Saved data entries
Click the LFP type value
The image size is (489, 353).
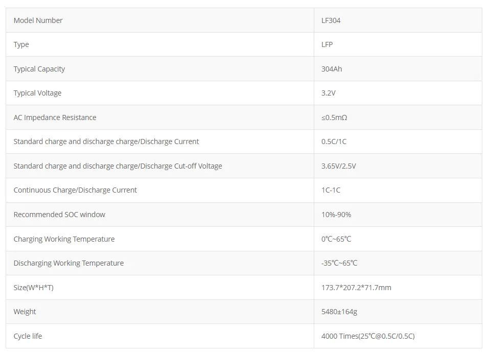[327, 44]
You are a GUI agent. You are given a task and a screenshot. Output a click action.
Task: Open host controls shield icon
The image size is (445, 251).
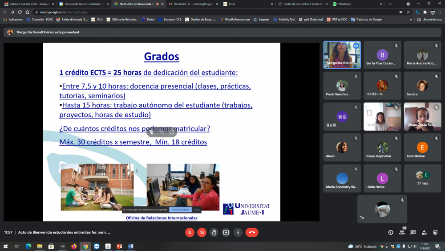tap(435, 232)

Aim of the task:
Where the line containing "The image size is (489, 353)." appears, begin writing out the lines word for word, and continue through the last line of the data, leaving out pictures.

Response to this task:
The image size is (489, 353).
[327, 44]
You are a GUI agent. You are given a task and a screenshot. Output a click action.
Task: Open host controls shield icon
The image size is (445, 251).
tap(435, 232)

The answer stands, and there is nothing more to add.